L’intérêt de l’arrêt tient à l’articulation de deux exigences distinctes. L’article R. 6222-21 du Code du travail prévoit, d’une part, que la rupture anticipée « fait l’objet d’un document écrit » et, d’autre part, qu’elle « est notifiée » au directeur du CFA ainsi qu’à l’organisme chargé du dépôt du contrat. En revanche, pour l’apprenti, le texte ne précise en pas le mode de transmission de l’écrit. Mais l’article L. 6222-18 enferme la faculté de rupture unilatérale dans les quarante-cinq premiers jours de formation pratique en entreprise. Celui qui se prévaut de cette rupture doit donc pouvoir établir que sa décision écrite a été portée à la connaissance de l’apprenti avant l’expiration du délai. L’enjeu devient alors probatoire : la transmission doit permettre de donner date certaine à la communication de la rupture.

Une salariée est engagée en qualité d’apprentie du 4 septembre 2023 au 31 août 2024 afin de préparer une licence en gestion des ressources humaines. Le 5 décembre 2023, l’employeur l’informe oralement de son intention de rompre le contrat. Le délai de quarante-cinq jours de formation pratique expirait, selon les parties et la cour, le 11 décembre 2023.

L’employeur soutient avoir adressé à l’apprentie une lettre simple datée du 11 décembre 2023 et avoir, auparavant, informé l’organisme de formation de la rupture.
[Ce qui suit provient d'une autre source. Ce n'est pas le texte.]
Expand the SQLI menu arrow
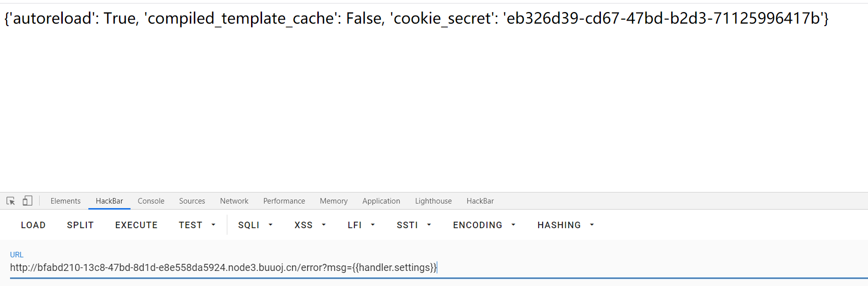This screenshot has height=286, width=868. (x=271, y=225)
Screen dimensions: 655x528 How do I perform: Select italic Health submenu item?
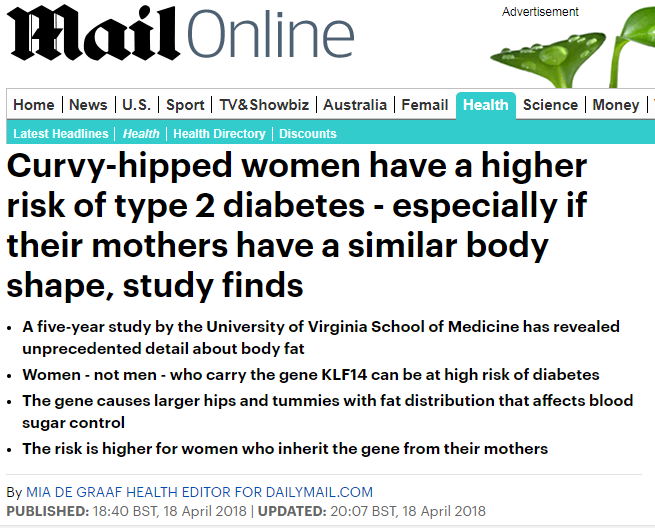141,134
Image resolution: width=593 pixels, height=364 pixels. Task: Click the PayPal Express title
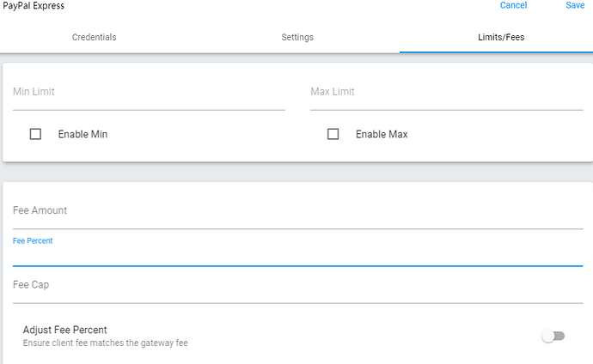(x=34, y=6)
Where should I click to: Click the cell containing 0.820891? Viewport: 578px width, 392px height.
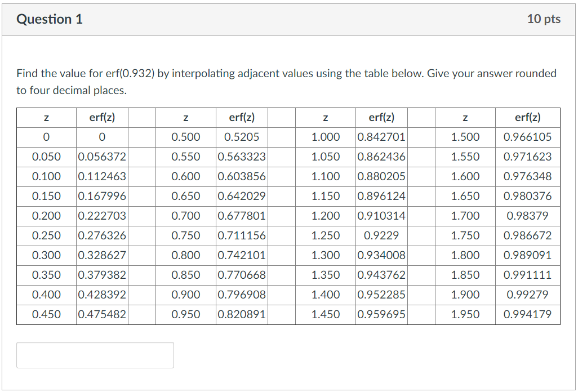pyautogui.click(x=242, y=315)
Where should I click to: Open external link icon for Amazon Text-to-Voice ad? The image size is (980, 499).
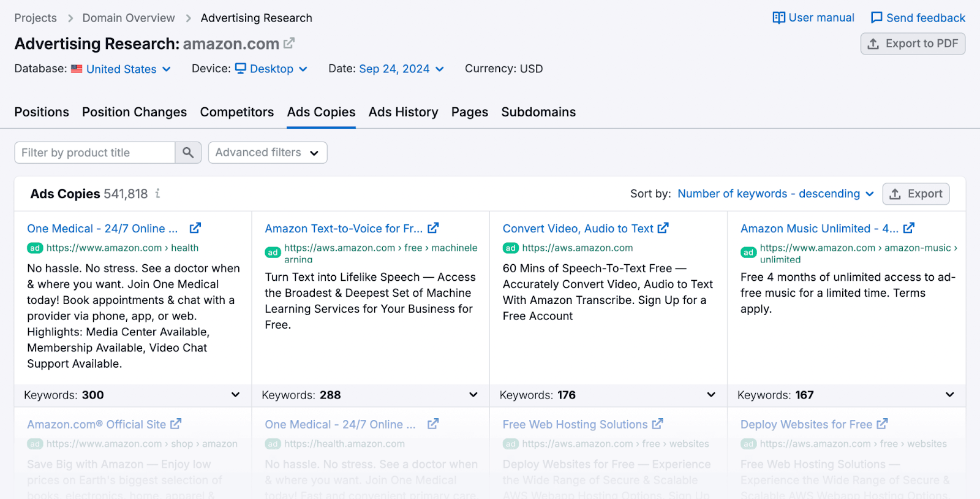pos(433,228)
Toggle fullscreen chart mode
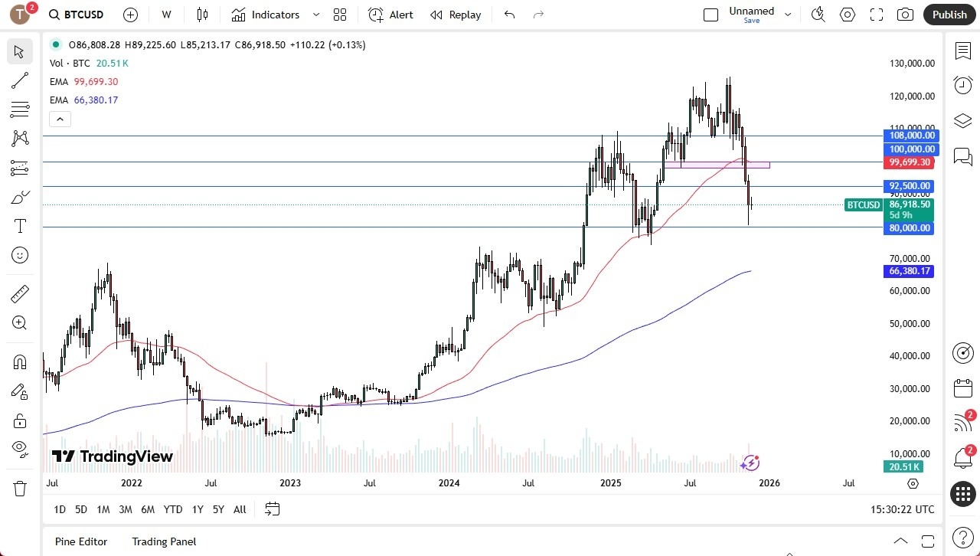980x556 pixels. point(876,14)
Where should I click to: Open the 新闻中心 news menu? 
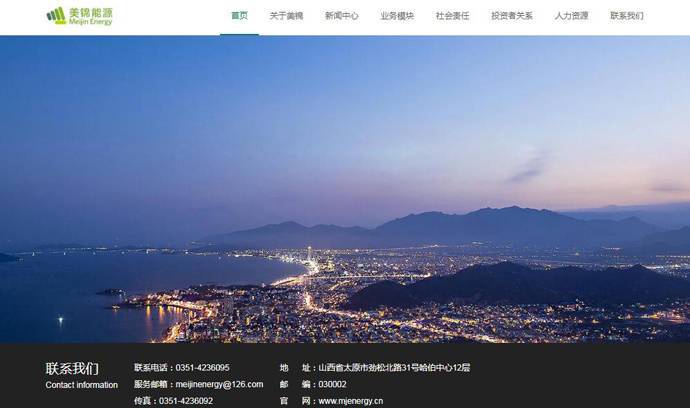point(341,16)
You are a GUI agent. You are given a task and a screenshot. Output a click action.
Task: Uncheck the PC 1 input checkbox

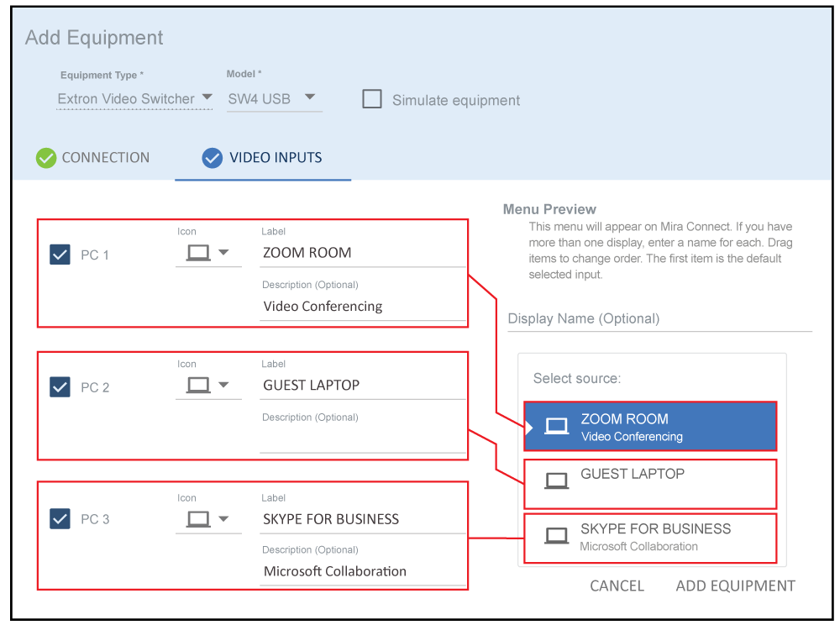coord(60,255)
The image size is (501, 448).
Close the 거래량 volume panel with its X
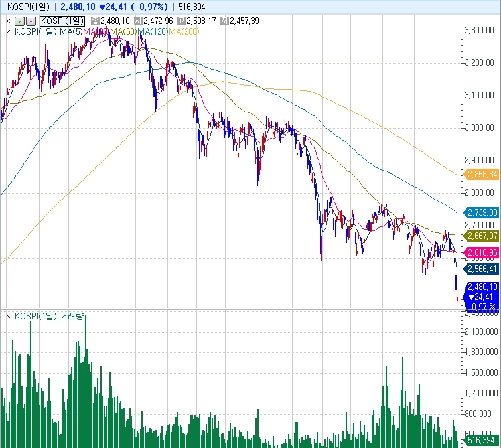(8, 317)
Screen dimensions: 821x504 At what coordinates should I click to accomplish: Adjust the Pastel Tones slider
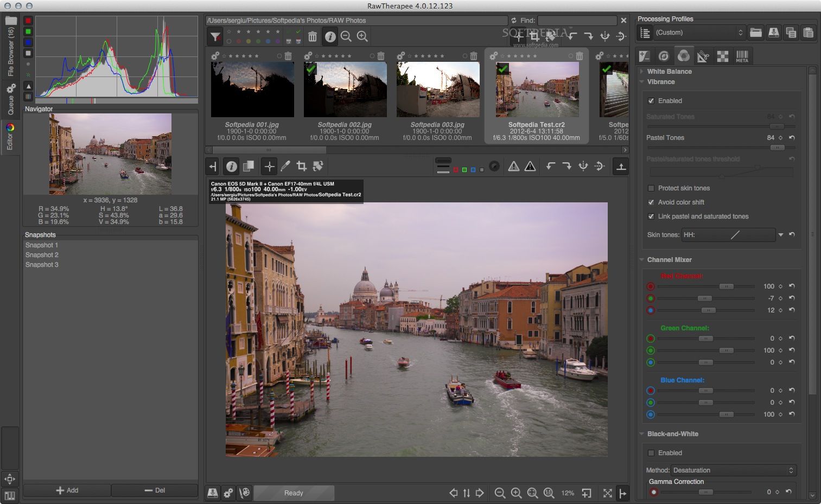point(777,148)
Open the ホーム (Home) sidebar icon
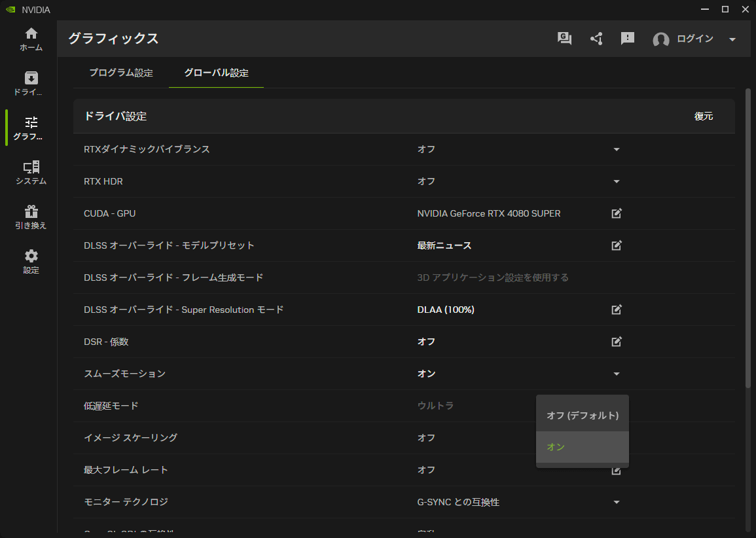 tap(31, 39)
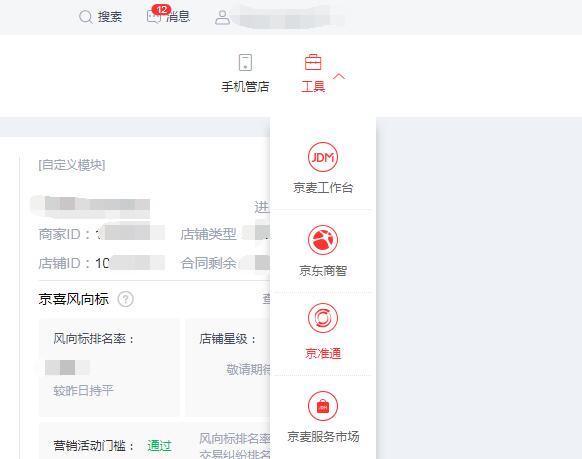Click the 消息 label
Viewport: 582px width, 459px height.
tap(179, 17)
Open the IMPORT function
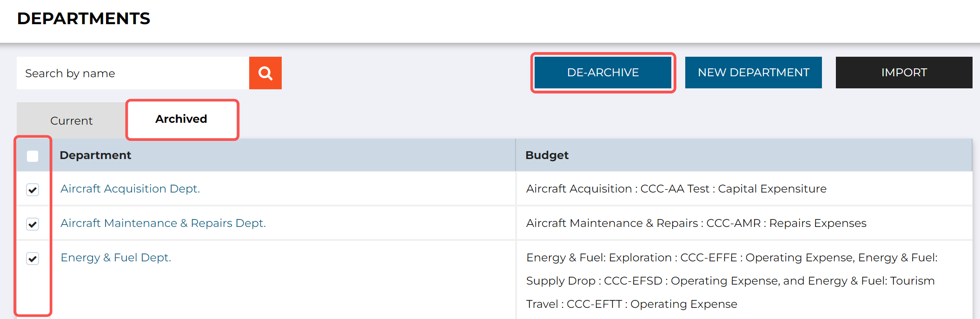The width and height of the screenshot is (980, 319). pos(904,73)
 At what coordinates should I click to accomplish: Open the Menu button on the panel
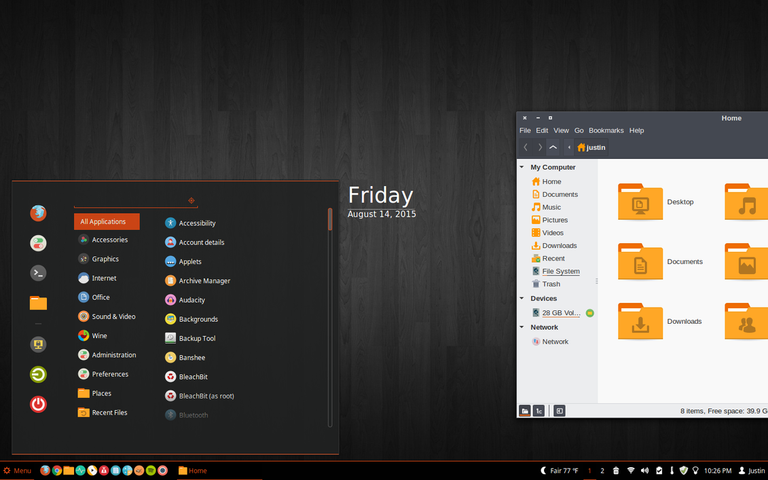tap(17, 471)
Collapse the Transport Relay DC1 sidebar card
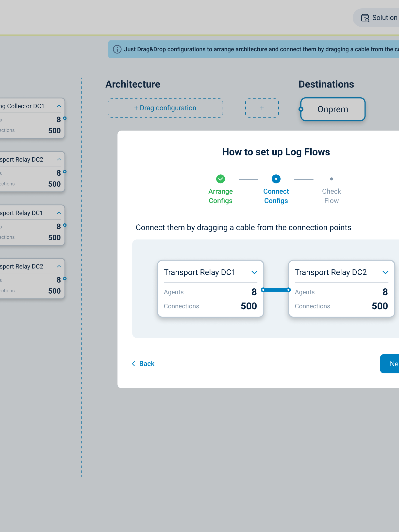399x532 pixels. pyautogui.click(x=59, y=213)
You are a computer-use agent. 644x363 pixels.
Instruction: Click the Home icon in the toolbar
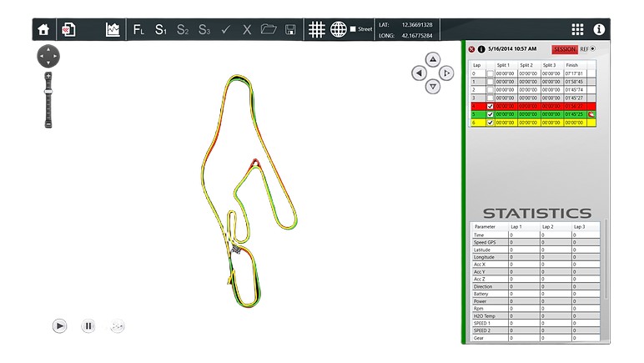(x=43, y=29)
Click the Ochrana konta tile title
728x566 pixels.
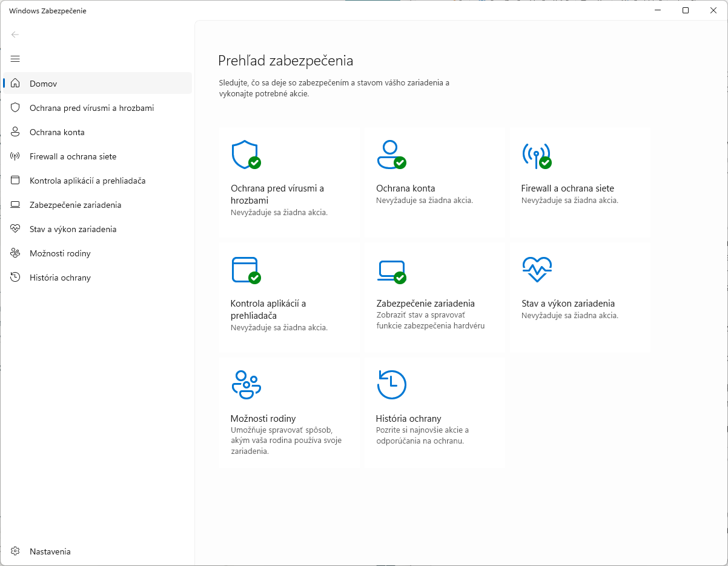[x=405, y=188]
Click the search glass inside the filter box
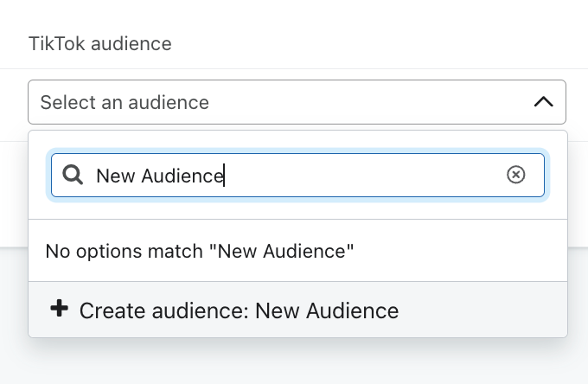 (73, 176)
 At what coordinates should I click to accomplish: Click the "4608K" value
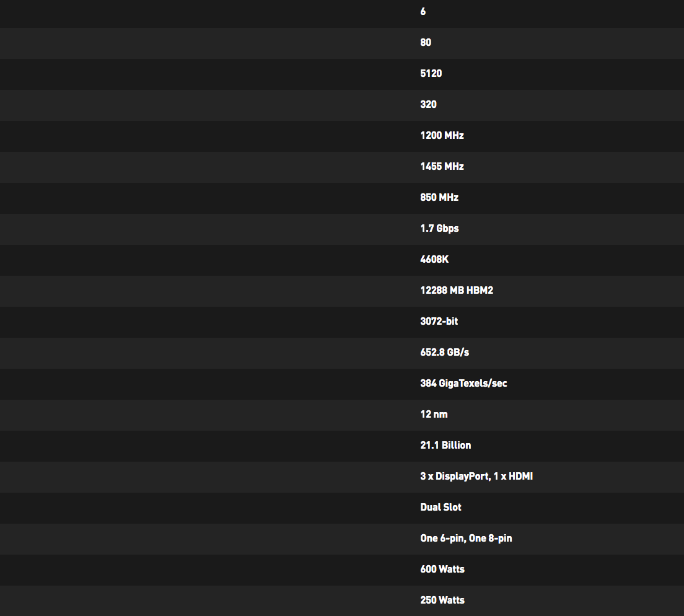point(434,260)
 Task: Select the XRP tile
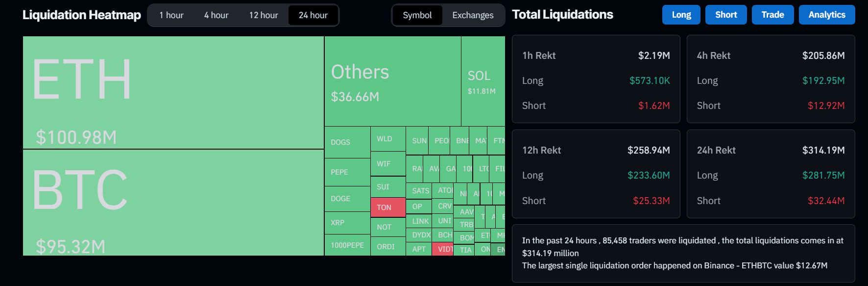click(347, 223)
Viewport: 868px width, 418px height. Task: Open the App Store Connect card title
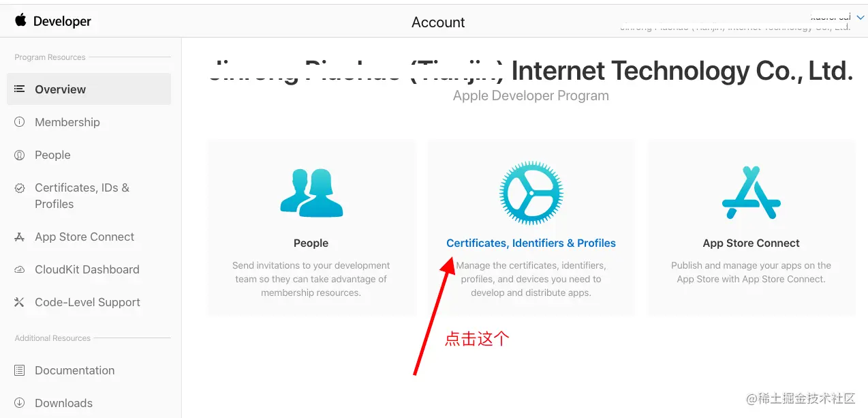[751, 243]
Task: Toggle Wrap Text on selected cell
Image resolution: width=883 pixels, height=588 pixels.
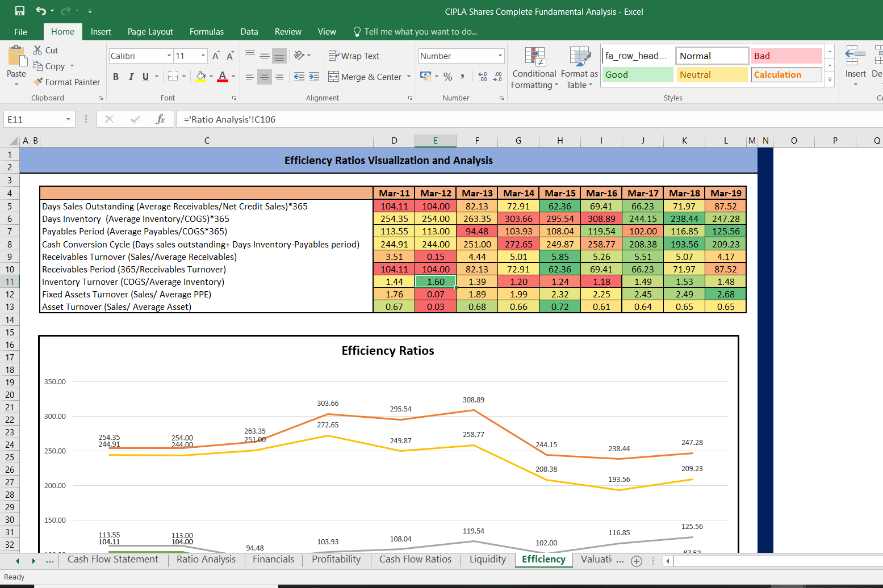Action: (354, 56)
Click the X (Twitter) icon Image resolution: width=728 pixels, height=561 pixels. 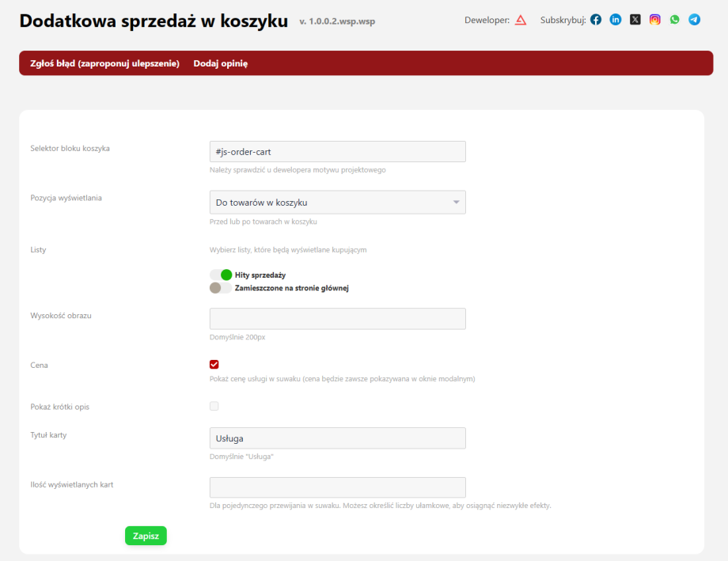pyautogui.click(x=635, y=20)
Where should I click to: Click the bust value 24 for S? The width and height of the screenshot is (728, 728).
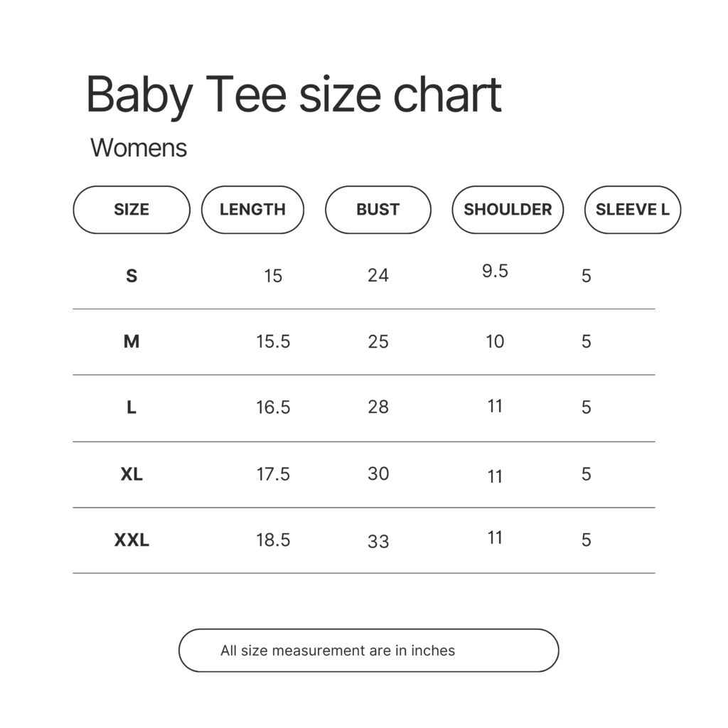[x=378, y=275]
L’apprentie conteste avoir reçu ce courrier et fait valoir que la rupture ne lui a été formellement notifiée que par une lettre recommandée du 16 janvier 2024. Le conseil de prud’hommes juge néanmoins la rupture régulière. L’apprentie interjette appel.

La question posée aux juges berruyers était la suivante : lorsque l’employeur rompt un contrat d’apprentissage pendant les quarante-cinq premiers jours de formation pratique en entreprise, la seule production d’un écrit daté avant l’expiration du délai suffit-elle, ou doit-il établir, par un mode de transmission donnant date certaine, que cet écrit a effectivement été porté à la connaissance de l’apprenti dans ce délai ?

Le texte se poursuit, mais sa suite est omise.